Sort of semi-hopeful? Julia Whitty at Mother Jones explains how the introduction of an invasive European crab species may actually help restore some balance to Cape Cod's degraded salt marshes.

From Melissa Dribben at the Philadelphia Inquirer, a quiet piece that lets its quotes speak for themselves: on white resistance to one small sign that "the language of bigotry is no longer acceptable." (Via Marian Wang.)

"On the job he found out that the district, while ostensibly integrated, was still running separate school buses for black and white students." Julianne Hing looks at the history and culture that underlies — and limits — the Department of Justice's consent decree to end the school-to-prison pipeline in Meridian, Mississippi.

"But on the road to the revolution let us not forget that folks still got to live." Tressie McMillan Cottom writes an excellent piece about how "Don't Go To Graduate School" warnings come from a particular position of racial and class privilege, and don't recognize how expensive credentialing procedures are still a rational choice for people who know they won't get a chance otherwise.

"I define the feminist moment as that moment when that bias registers in your mind as unacceptable, and very importantly, something in you resists." Fascinating interview with feminist blogger and author Rita Banerji at Women's Web. (Via Genderlog India.)

"It might sound like a compliment, but it still counts as sexism." Melanie Tannenbaum at SciAm reruns an essential piece about the steep social costs of "benevolent sexism." (Via Rachel Hartman.)

"'I stand before you as a writer without any ground of being out of which to write: really blown about from country to country, culture to culture till I feel — till I am — nothing.'" An obituary at The Guardian by Janet Watts for the writer Ruth Prawer Jhabvala. (No beef stroganoff in evidence.)

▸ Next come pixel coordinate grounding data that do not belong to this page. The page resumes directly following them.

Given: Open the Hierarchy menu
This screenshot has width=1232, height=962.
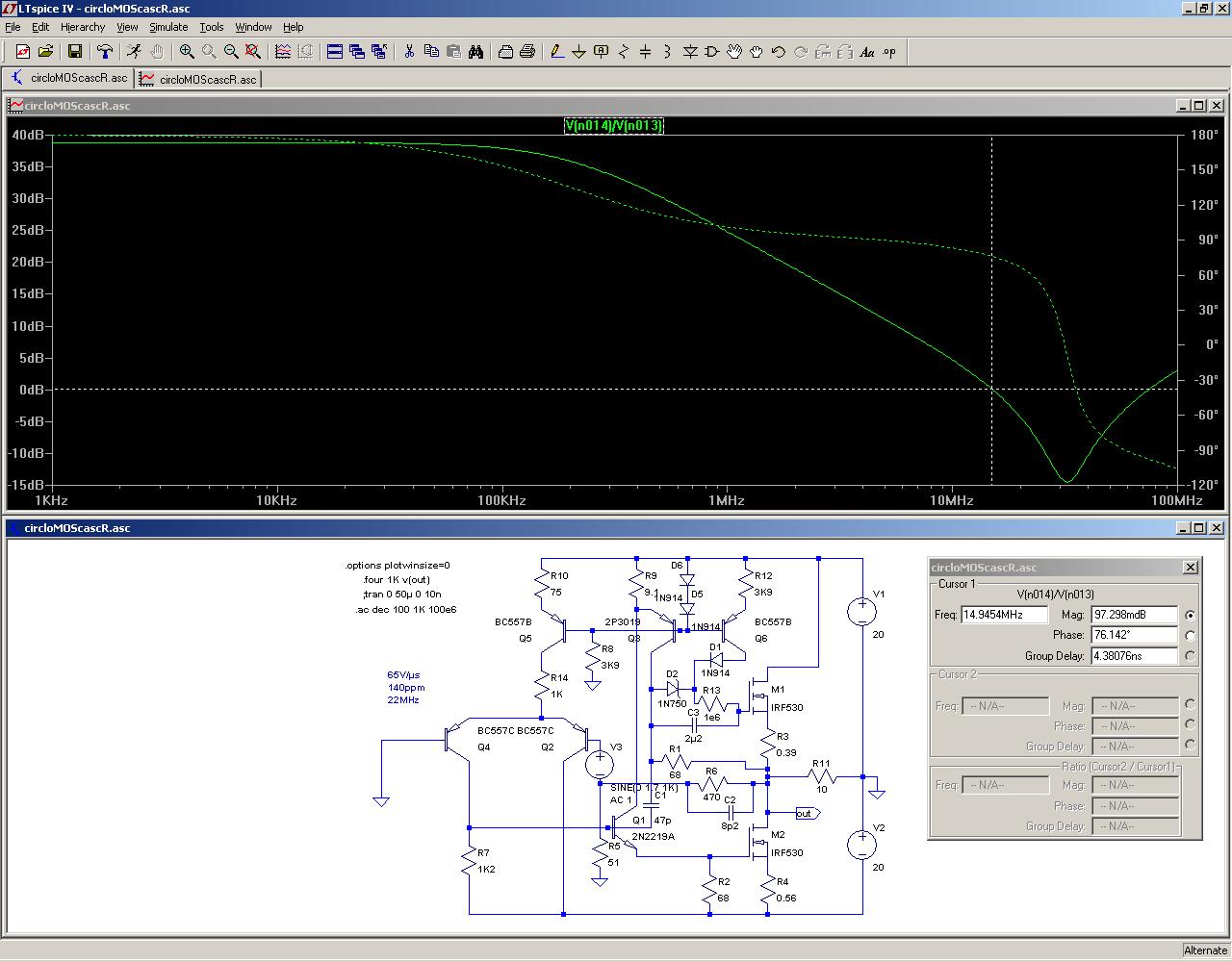Looking at the screenshot, I should [83, 27].
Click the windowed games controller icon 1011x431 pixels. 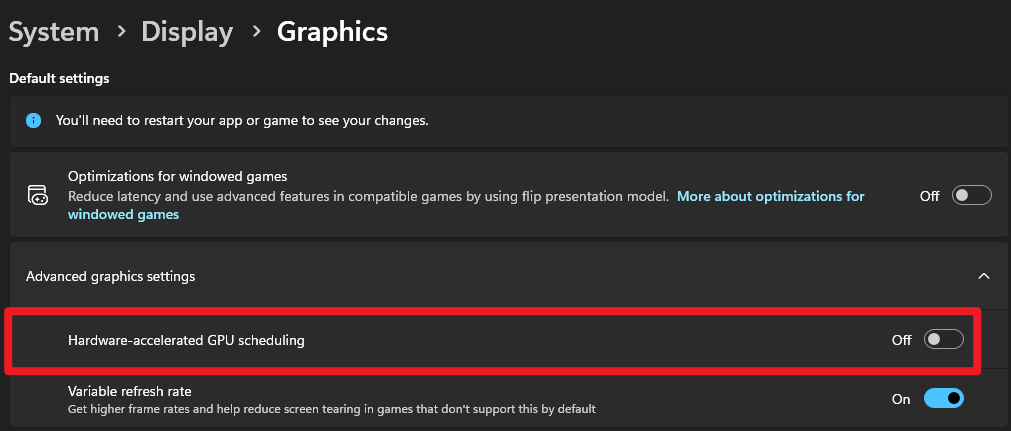pyautogui.click(x=37, y=195)
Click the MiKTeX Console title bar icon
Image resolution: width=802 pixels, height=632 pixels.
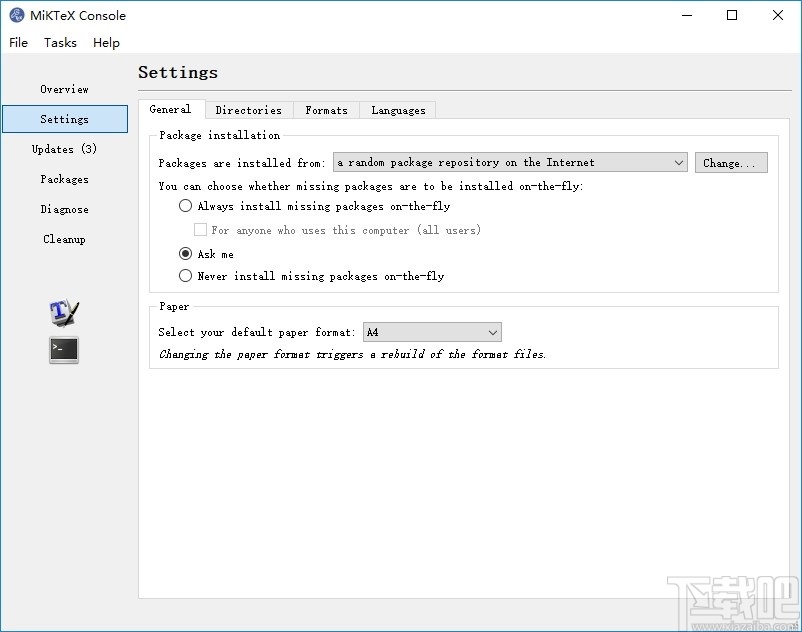click(17, 15)
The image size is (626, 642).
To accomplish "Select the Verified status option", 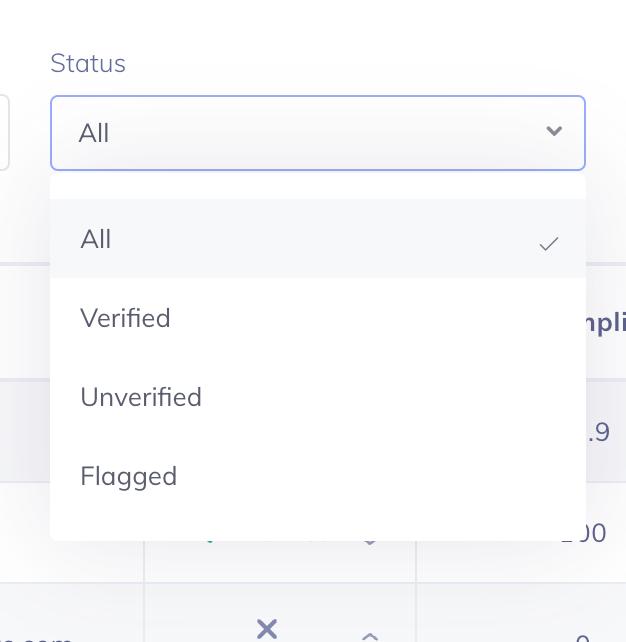I will 318,317.
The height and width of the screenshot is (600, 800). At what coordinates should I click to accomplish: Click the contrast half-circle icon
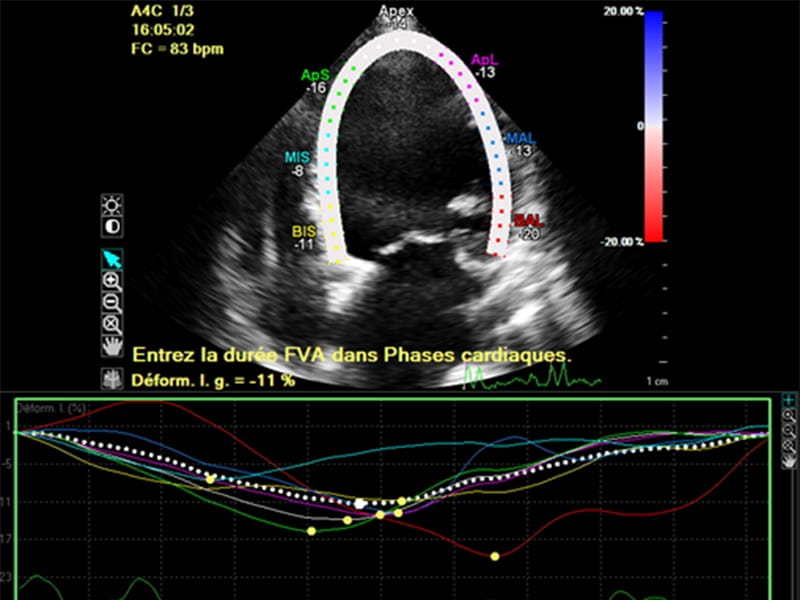tap(113, 227)

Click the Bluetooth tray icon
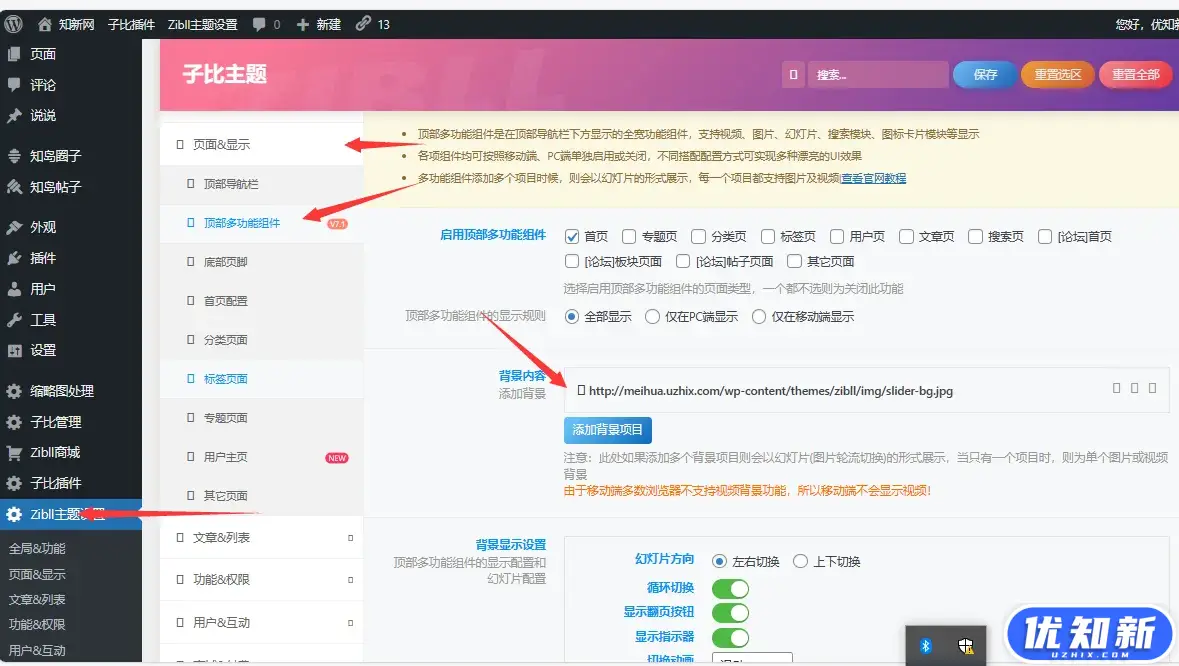926,646
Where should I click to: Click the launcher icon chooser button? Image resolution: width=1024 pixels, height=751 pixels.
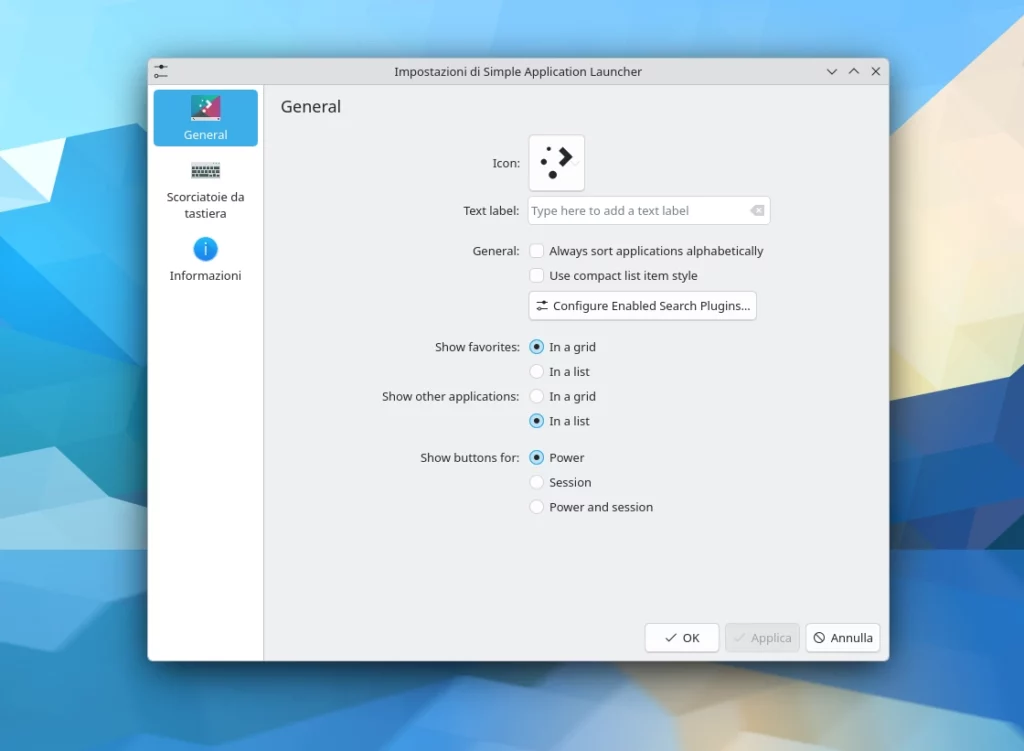click(556, 163)
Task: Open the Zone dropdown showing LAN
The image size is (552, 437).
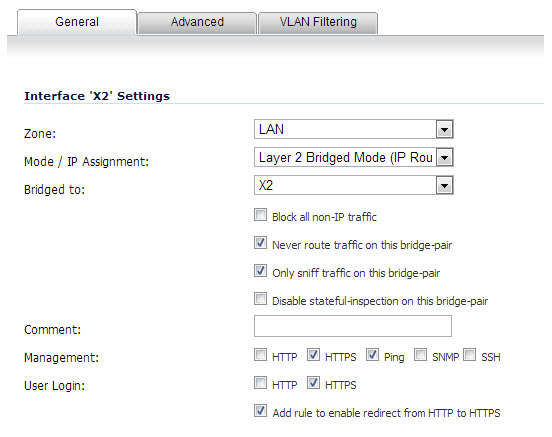Action: 353,129
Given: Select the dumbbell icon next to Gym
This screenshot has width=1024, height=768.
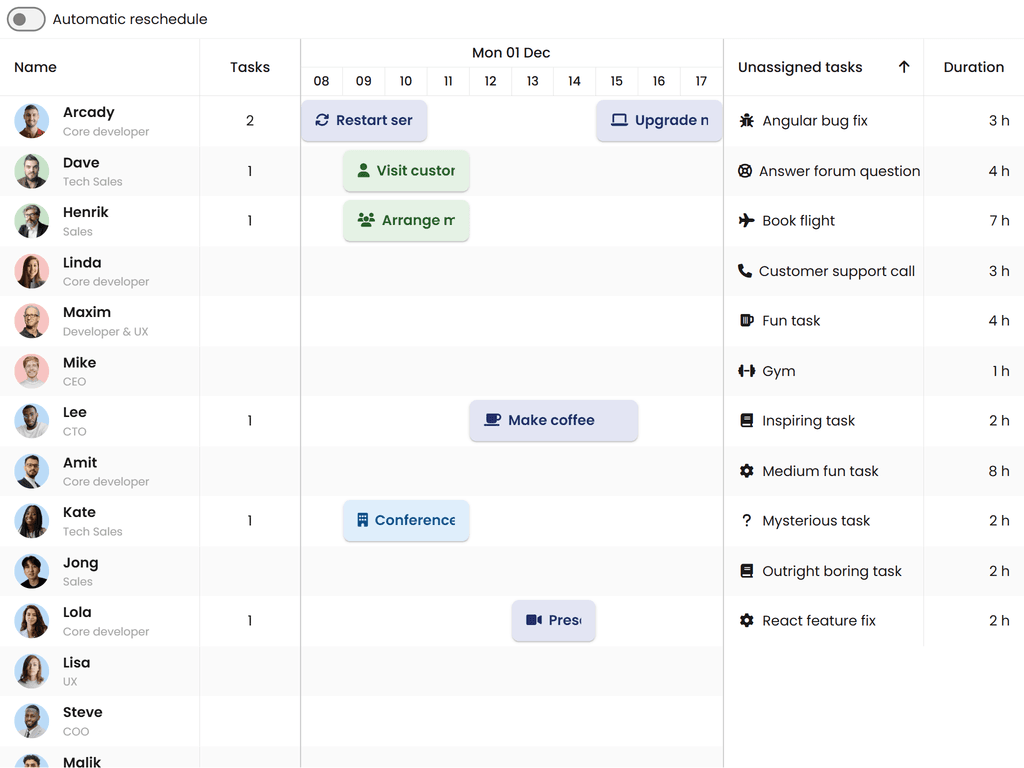Looking at the screenshot, I should click(746, 370).

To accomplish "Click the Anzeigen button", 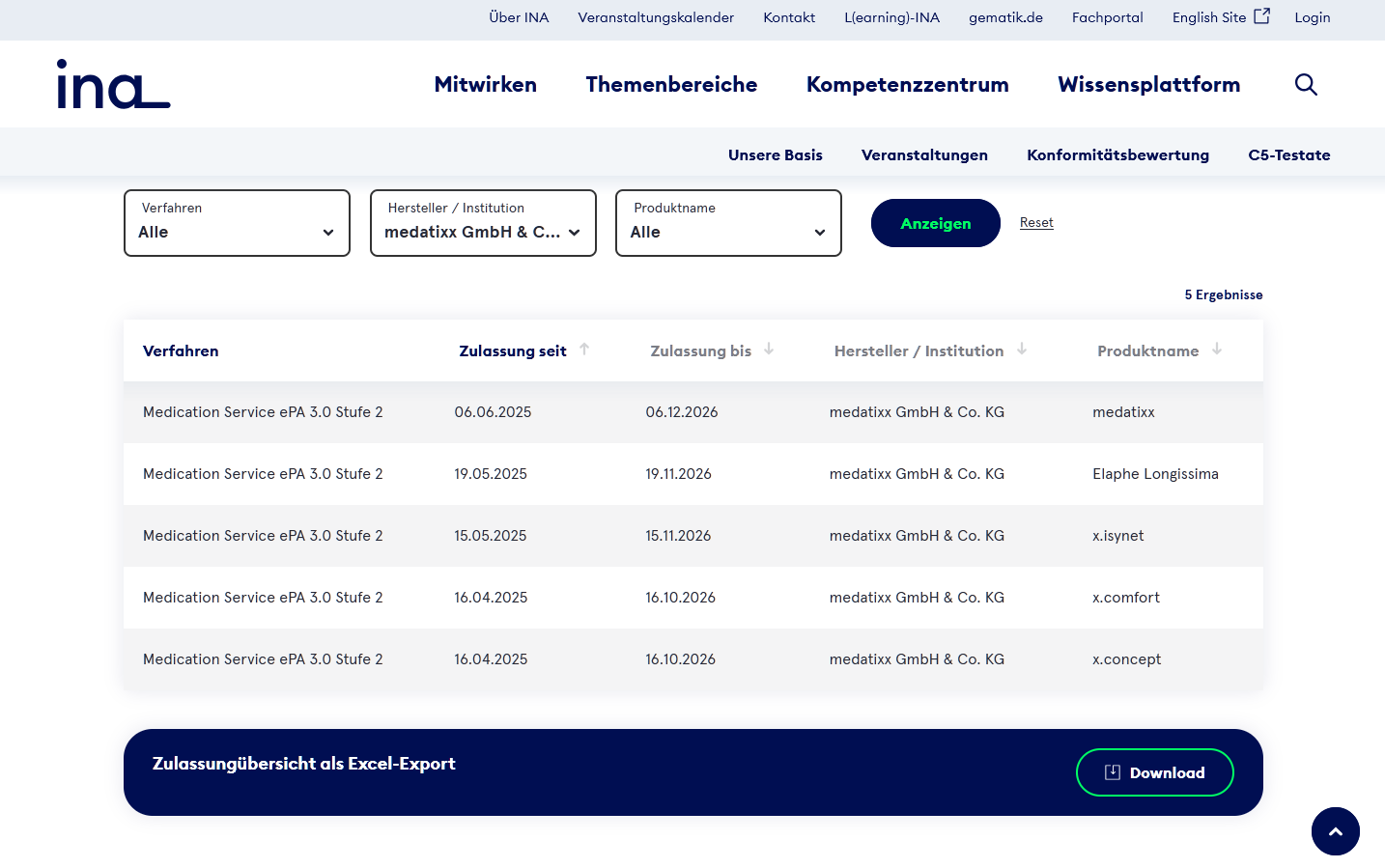I will click(x=935, y=223).
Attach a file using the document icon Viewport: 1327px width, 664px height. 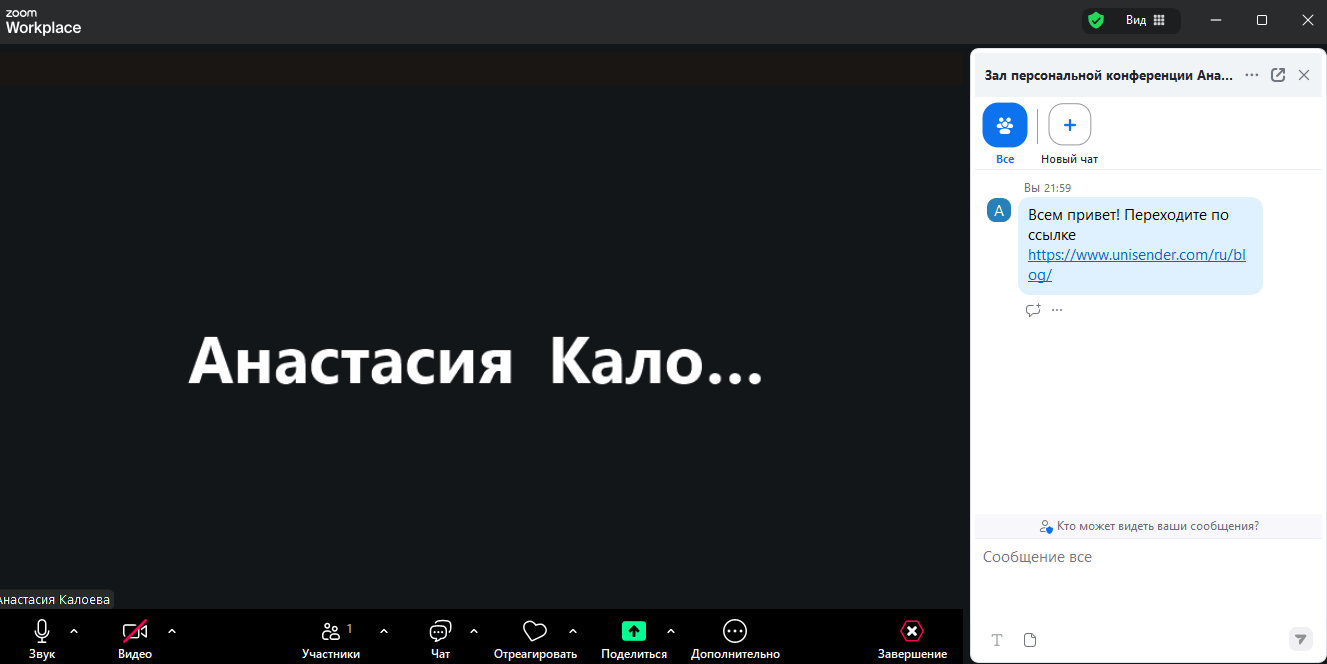click(x=1030, y=640)
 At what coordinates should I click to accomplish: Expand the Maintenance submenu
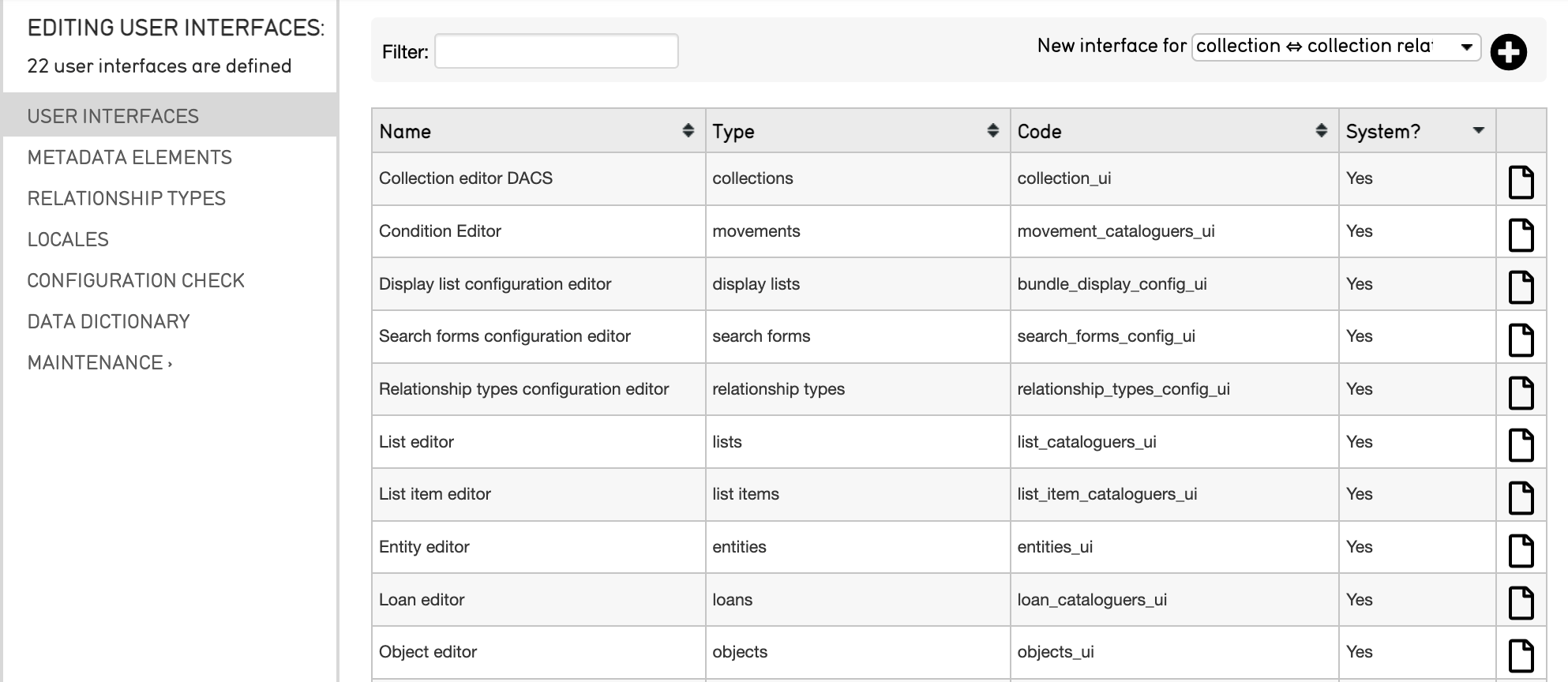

"She wanted to learn everything. 'How to open the dome! How to fill the instrument with liquid nitrogen! Develop the plates! Reduce the data! Coding!'" From last month, Ann Finkbeiner at Nature displays her eponymous test in action in this profile of pioneering astronomer Andrea Ghez.

"Earlier in the day when he dripped gastric acid on a superworm, it seemed like a friendly thing to do." Mary Roach at Boing Boing, you guys. (That's all I have to say, right? MARY ROACH.)

"In his ruling, U.S. District Judge Edward Korman called Sebelius's decision 'arbitrary, capricious and unreasonable.'" Jessica Dye for Reuters on the ruling that makes emergency contraception pills available without prescription without restrictions on age. (Via Debra Sherman.)

"Unwanted pregnancy feels like womanhood at its most hateful and cowlike — the broodmare inside the bombshell." Molly Crabapple with a powerful piece about abortion at VICE.

"In 2002, the rate of antenatal mothers testing positive — a figure often used by epidemiologists to extrapolate infection rates in general populations — was 8 percent. Anything over 1 percent is considered a generalised epidemic." Nida Najar at Caravan with the story of the one-man battle to reduce HIV infection rates in Nagaland. (Via Ruthie Baron.)

"'Here we are at the end of everything. I have a beard, you have a wig! HAHAHAHAHAHA!'" Joyful essay by Carrie Frye at The Awl about the best of Surrealist friends, Leonora Carrington and Remedios Varo. (Via Nicole Cliffe.)

Finally, Leslie Jamison wins the internets this week with an essay in the Oxford American, "Fog Count," which I could describe as a profile of ultramarathoner Charlie Engle, currently in prison for mortgage fraud, or as a meditation on the way we live now: "because a powerful rhetoric insists that we can only be delivered from our old scars by tolerating new ones." (Via Nicole Cliffe, who was clearly batting 1.000 this week.)